### What to produce:
Once you have found the line with "Where should I" in the records below, retype it and every line after it to the end exactly, with no pictures and nothing more.

Stored records
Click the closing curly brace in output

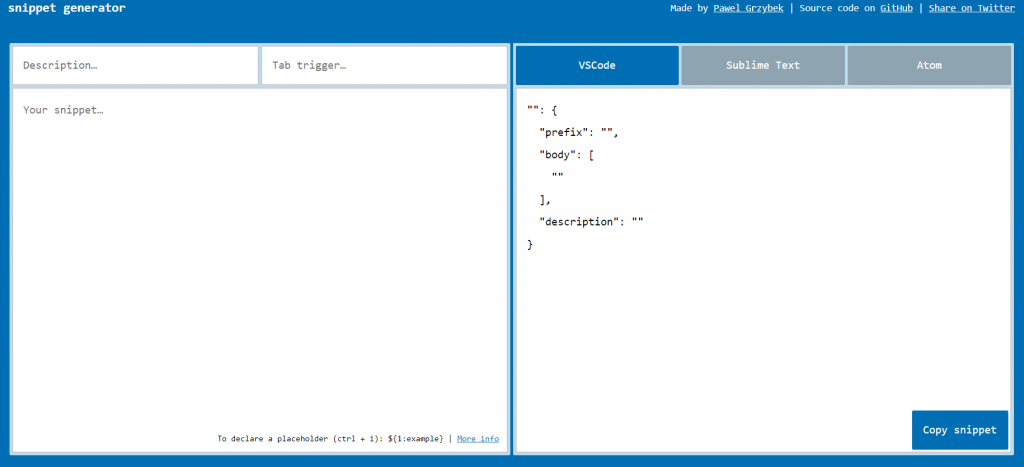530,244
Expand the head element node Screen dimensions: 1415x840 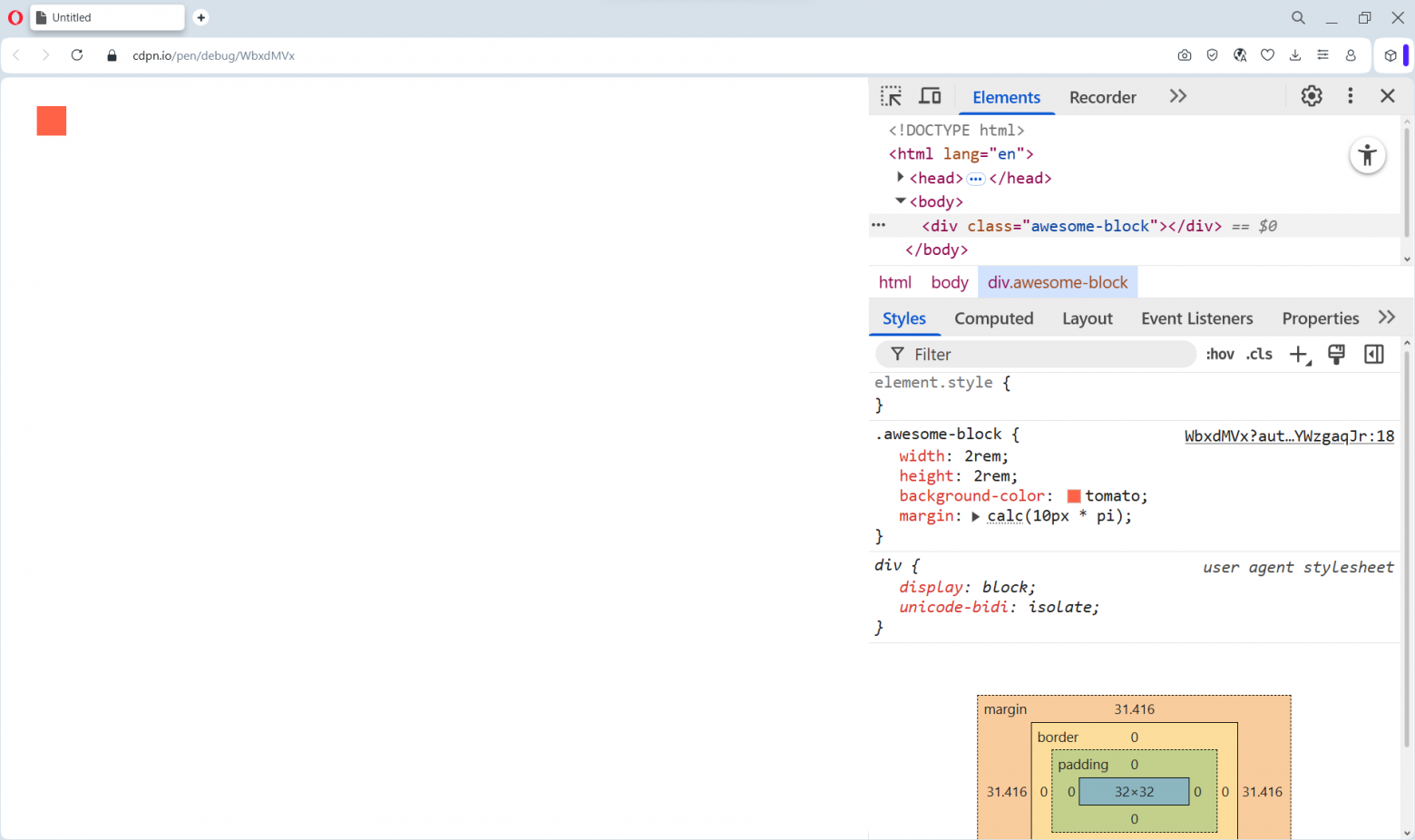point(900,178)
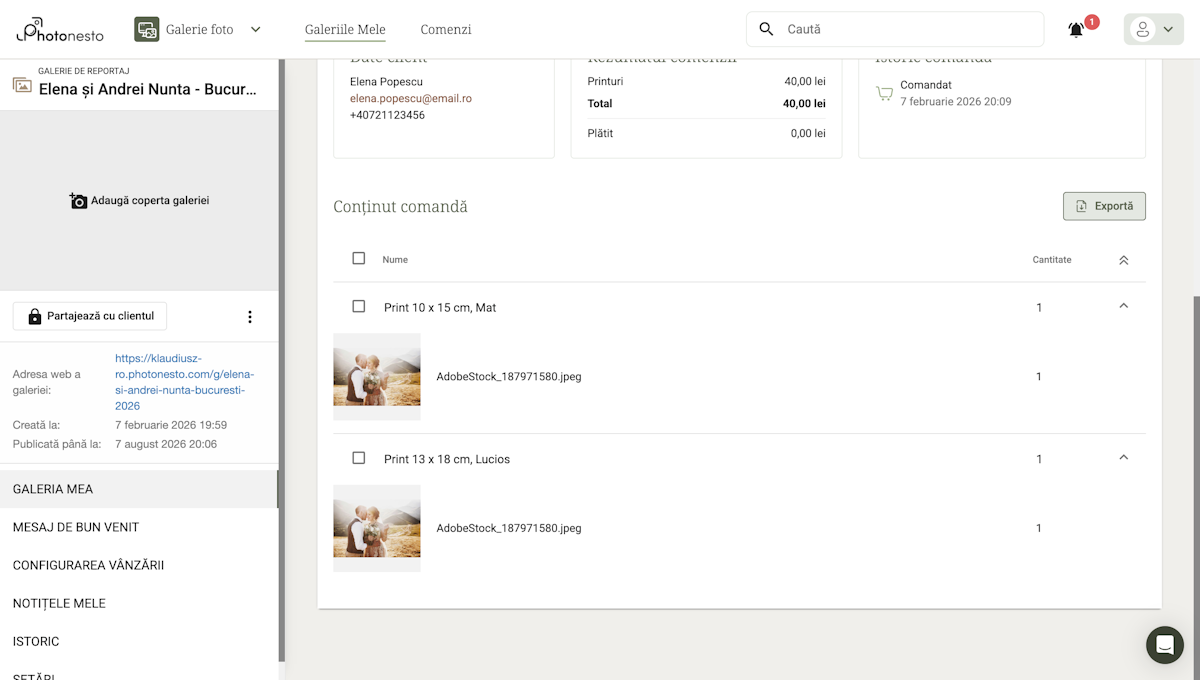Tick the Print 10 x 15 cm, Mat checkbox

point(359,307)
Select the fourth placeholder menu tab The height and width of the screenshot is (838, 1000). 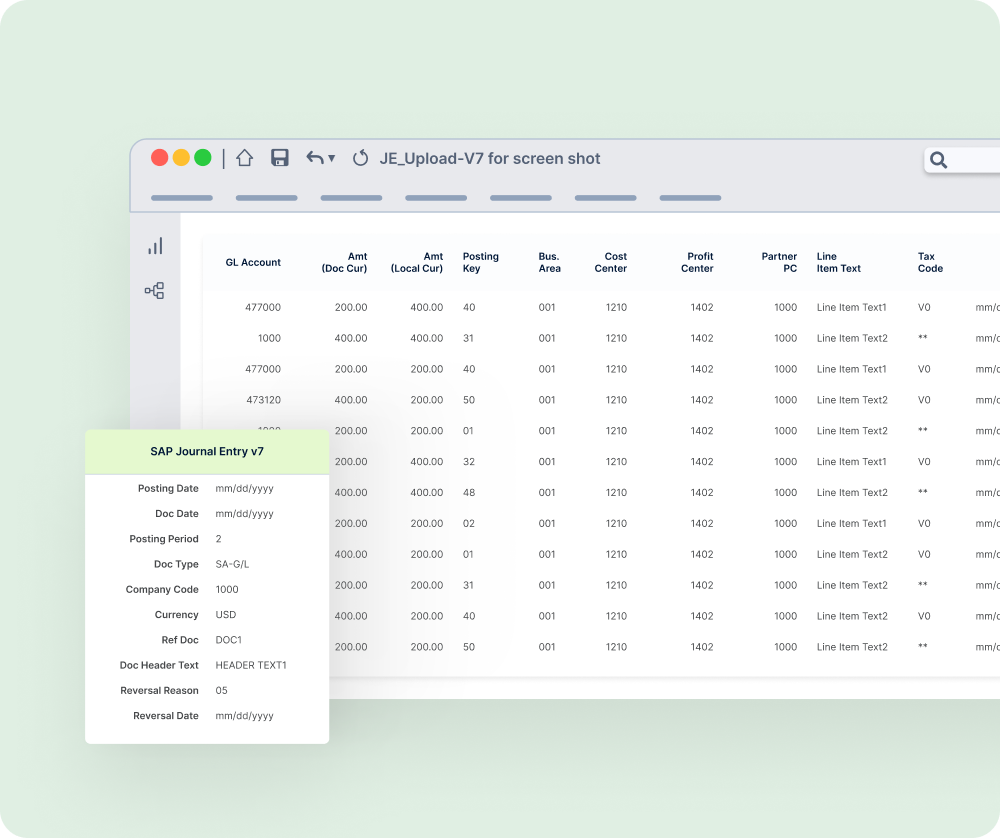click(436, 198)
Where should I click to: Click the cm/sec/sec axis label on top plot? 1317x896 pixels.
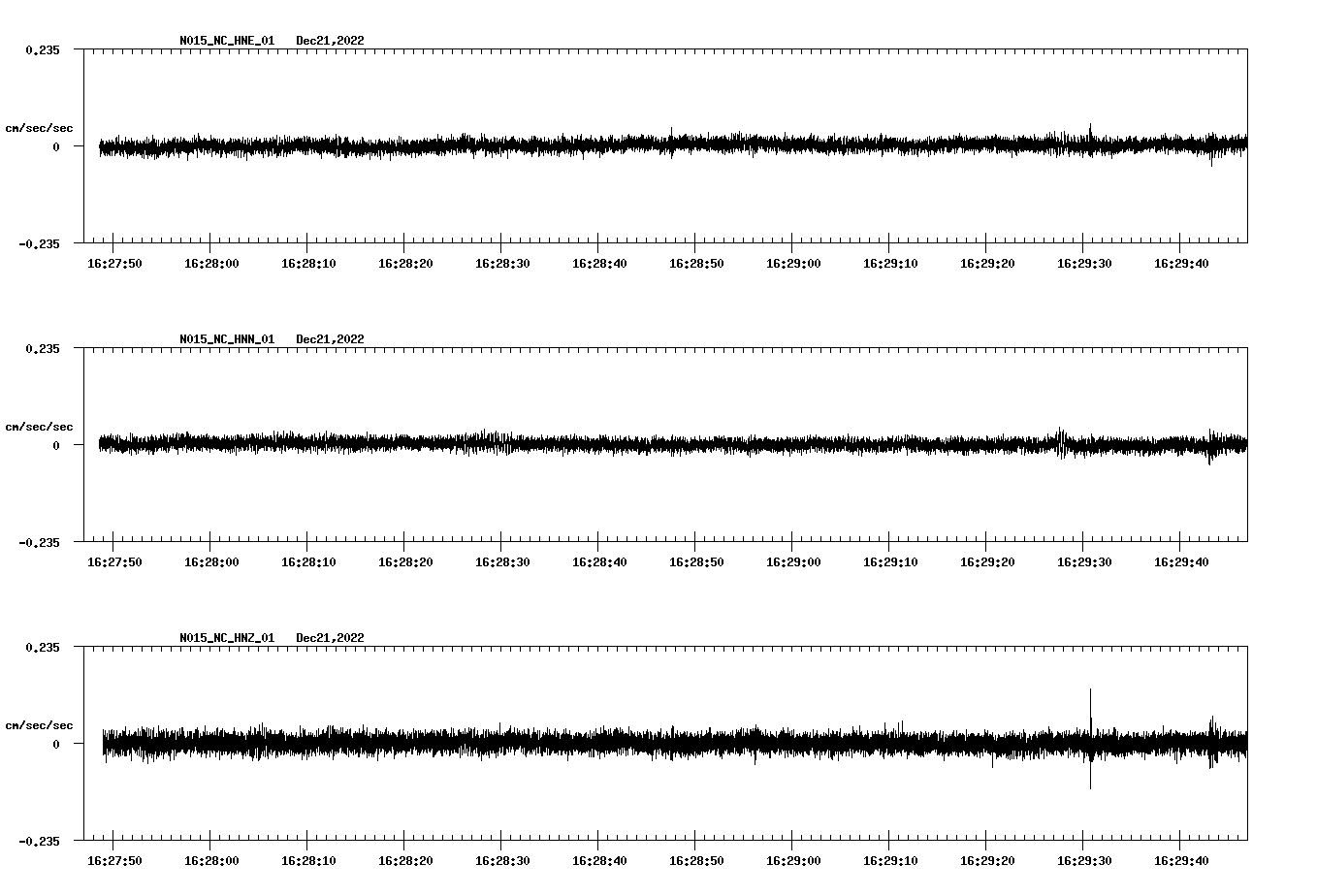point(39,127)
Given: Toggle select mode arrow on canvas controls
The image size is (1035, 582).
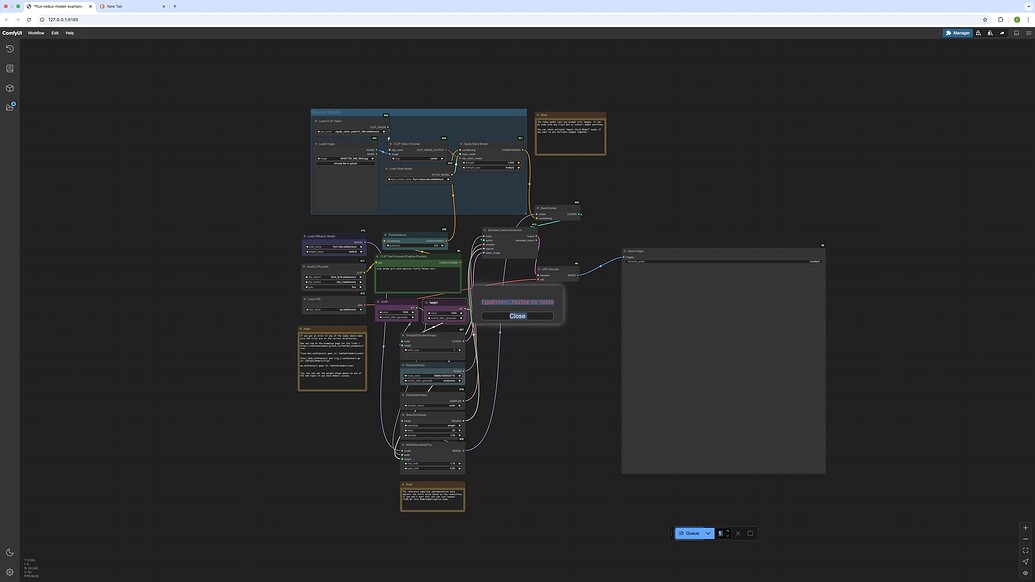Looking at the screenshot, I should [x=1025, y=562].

### Result for this exercise:
Where should I click to: Click the cm/sec/sec axis label on top plot? 1317x896 pixels.
point(39,127)
Given: Toggle select mode arrow on canvas controls
The image size is (1035, 582).
Looking at the screenshot, I should [x=1025, y=562].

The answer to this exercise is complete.